• **What you should do**: A single number is the answer here: how many lines of the entries contain "will"?

====== Entries provided

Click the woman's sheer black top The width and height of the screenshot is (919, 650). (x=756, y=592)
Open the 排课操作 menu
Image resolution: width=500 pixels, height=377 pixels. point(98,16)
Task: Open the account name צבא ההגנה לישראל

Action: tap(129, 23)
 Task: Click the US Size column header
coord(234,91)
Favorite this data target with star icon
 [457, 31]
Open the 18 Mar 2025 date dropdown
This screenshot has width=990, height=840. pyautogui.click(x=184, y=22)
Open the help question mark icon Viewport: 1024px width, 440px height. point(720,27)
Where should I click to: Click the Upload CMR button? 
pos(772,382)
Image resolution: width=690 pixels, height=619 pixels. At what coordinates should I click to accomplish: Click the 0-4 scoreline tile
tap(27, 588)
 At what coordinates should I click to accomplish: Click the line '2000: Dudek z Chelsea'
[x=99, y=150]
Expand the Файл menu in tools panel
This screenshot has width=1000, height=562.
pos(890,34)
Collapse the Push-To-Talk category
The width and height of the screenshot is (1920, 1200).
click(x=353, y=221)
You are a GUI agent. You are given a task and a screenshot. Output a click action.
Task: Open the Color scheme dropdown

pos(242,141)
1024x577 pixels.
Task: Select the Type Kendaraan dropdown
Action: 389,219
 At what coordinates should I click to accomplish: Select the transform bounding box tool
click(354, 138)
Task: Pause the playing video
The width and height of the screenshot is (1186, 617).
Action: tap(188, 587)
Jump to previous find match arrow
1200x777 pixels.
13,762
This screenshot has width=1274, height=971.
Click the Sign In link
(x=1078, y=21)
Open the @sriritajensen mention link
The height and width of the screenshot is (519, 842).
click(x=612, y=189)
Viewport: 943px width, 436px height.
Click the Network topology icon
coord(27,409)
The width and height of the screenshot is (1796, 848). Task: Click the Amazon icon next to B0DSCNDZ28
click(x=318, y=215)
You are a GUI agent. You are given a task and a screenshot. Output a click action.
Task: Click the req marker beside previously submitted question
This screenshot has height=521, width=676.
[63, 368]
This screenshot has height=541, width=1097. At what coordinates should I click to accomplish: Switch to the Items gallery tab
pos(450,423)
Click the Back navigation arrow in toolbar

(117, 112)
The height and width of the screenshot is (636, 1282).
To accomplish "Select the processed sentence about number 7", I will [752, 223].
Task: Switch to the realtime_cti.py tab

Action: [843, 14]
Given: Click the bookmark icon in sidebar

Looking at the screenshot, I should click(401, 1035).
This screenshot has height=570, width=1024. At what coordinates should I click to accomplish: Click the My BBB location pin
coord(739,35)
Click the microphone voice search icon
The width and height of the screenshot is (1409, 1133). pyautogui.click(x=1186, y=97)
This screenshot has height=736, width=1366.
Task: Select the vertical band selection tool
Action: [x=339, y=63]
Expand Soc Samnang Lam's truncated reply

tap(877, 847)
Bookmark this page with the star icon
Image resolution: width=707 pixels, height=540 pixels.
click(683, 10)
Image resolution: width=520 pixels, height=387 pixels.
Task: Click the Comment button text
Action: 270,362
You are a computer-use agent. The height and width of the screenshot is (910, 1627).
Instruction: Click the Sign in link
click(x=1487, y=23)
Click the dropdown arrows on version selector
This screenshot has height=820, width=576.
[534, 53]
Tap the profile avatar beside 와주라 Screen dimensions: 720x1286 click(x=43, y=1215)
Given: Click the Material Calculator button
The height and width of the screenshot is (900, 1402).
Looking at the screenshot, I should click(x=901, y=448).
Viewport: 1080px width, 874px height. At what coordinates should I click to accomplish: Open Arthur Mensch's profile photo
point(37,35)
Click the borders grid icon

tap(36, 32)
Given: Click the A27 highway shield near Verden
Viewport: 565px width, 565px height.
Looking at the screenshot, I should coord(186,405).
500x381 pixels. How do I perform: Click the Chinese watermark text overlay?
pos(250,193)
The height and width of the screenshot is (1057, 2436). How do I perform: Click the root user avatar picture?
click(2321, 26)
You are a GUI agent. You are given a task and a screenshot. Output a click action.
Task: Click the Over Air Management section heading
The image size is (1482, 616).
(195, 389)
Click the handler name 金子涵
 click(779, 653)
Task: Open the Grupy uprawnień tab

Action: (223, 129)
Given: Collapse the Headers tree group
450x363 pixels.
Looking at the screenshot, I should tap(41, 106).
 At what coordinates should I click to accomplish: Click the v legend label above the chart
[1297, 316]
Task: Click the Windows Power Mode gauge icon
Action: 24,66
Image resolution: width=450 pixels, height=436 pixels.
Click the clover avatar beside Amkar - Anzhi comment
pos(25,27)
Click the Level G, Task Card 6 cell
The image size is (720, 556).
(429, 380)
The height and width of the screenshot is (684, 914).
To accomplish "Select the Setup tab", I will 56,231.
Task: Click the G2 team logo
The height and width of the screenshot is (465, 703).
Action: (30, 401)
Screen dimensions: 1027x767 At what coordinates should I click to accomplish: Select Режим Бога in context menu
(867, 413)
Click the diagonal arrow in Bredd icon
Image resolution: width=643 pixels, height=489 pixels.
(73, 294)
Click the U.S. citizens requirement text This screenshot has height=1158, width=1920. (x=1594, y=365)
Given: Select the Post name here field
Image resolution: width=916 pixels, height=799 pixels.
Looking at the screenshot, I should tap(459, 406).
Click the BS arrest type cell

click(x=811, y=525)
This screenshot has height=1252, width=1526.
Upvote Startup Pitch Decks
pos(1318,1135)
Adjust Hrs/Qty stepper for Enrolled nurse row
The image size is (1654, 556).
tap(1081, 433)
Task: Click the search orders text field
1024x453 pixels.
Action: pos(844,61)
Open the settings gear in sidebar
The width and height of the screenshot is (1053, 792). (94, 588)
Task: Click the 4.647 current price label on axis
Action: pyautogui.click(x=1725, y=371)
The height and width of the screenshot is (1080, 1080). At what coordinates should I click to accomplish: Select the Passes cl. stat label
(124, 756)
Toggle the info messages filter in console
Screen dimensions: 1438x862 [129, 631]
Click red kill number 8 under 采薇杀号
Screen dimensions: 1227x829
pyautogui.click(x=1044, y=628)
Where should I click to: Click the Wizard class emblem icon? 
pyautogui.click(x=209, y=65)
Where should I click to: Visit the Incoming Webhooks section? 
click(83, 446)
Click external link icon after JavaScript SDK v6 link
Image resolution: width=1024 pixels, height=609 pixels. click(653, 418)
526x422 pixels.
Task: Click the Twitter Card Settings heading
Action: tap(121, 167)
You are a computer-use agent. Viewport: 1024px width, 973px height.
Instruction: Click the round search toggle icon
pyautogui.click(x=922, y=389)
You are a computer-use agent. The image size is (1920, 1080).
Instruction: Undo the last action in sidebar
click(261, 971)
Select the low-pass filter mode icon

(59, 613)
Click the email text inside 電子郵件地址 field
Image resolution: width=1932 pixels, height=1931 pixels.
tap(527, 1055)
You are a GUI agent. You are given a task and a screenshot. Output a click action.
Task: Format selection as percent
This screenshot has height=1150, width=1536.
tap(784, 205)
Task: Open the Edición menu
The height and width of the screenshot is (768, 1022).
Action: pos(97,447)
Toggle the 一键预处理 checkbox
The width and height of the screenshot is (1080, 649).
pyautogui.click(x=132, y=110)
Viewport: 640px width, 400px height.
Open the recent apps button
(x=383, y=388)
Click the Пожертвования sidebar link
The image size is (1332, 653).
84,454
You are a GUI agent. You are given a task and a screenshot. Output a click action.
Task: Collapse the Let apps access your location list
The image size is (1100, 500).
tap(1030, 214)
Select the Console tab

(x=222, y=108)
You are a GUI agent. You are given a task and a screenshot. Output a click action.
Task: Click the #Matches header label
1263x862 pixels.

============

• **Task solution**: 2